[WHAT TO PRODUCE]: Exclude the pictures and set down, unaltered, the lines from the one that holds "Screen dimensions: 952x892" through the end of the data.

[TASK MATERIAL — start]

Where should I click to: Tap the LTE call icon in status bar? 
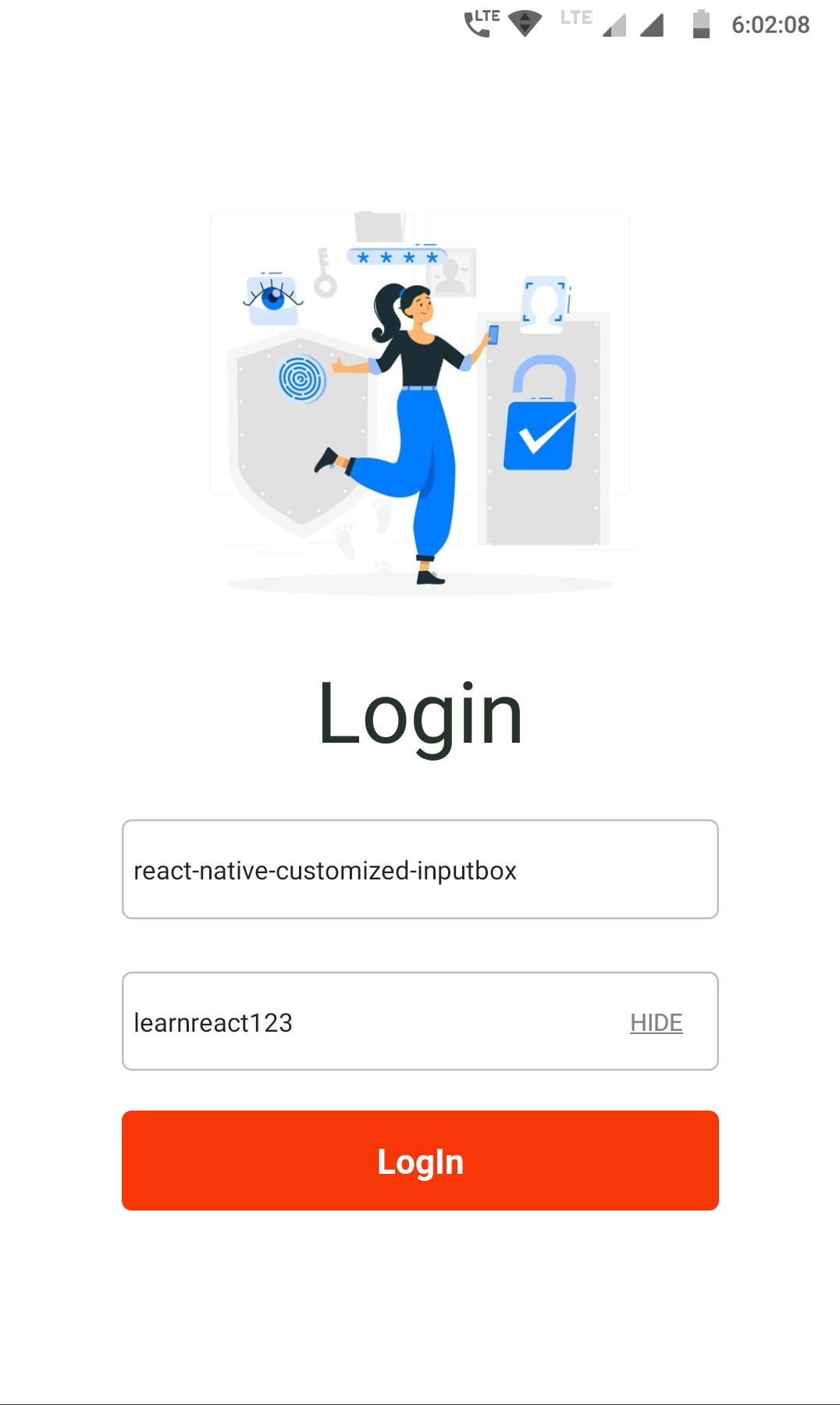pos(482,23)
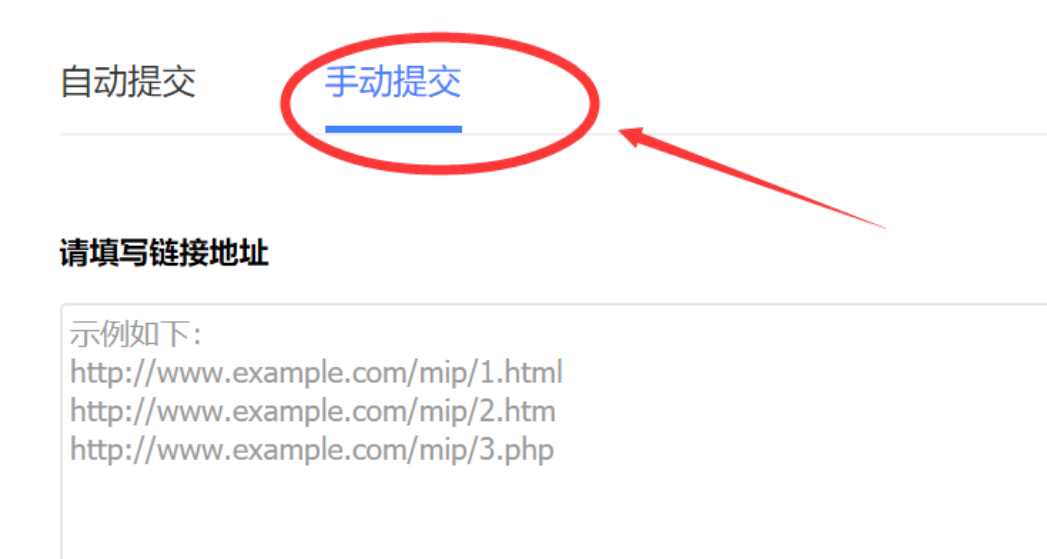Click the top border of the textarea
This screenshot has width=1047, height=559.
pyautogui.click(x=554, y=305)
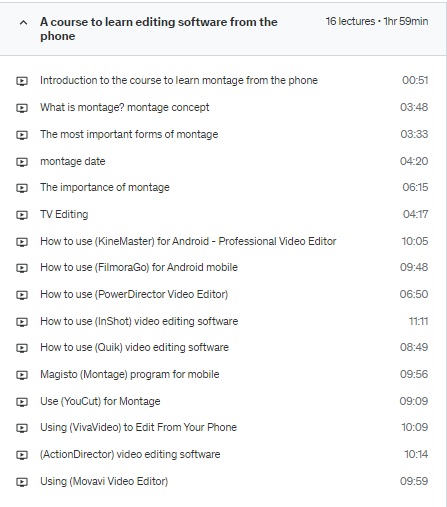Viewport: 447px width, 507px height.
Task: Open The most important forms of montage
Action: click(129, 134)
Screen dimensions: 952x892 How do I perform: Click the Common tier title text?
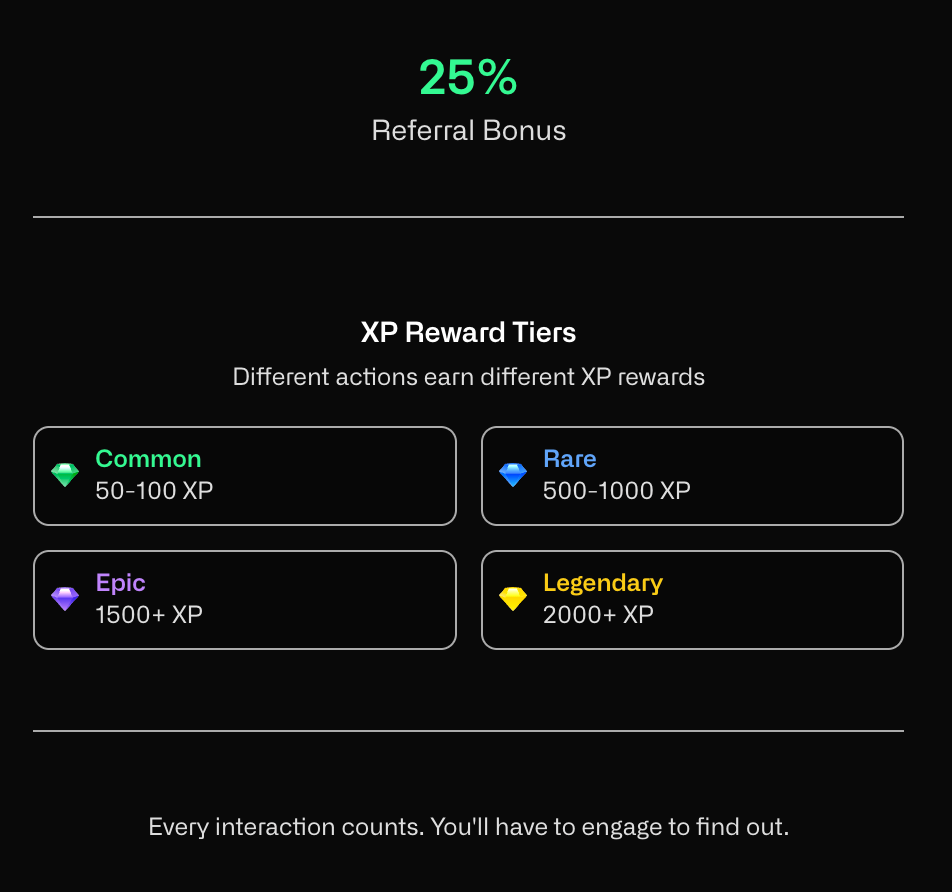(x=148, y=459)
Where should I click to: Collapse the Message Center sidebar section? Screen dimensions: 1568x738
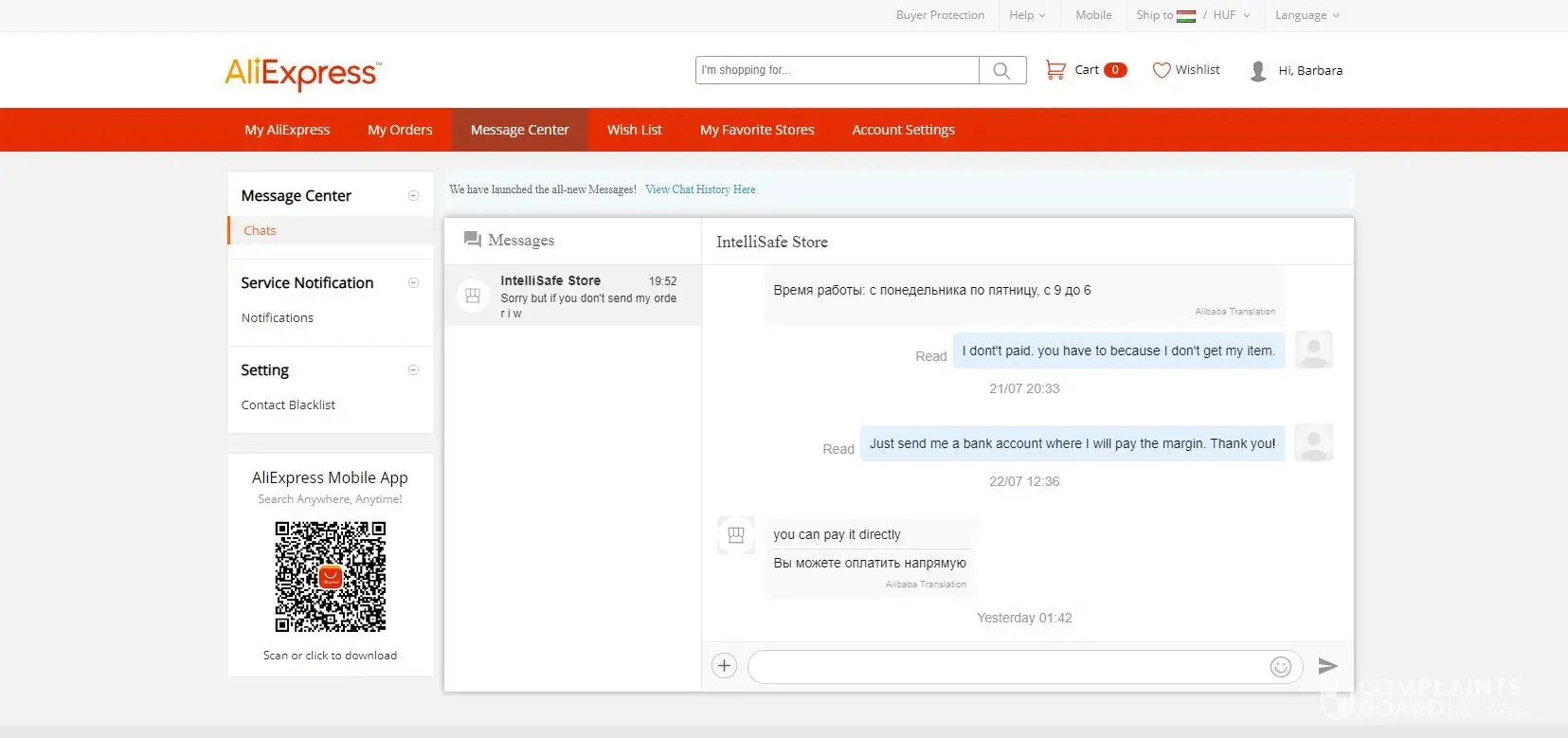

[TASK MATERIAL — finish]

[RESULT FOR THIS EXERCISE]:
Screen dimensions: 952x892 How do I perform: Click the Common tier title text?
(x=148, y=459)
Where should I click to: Collapse the Message Center sidebar section? Screen dimensions: 1568x738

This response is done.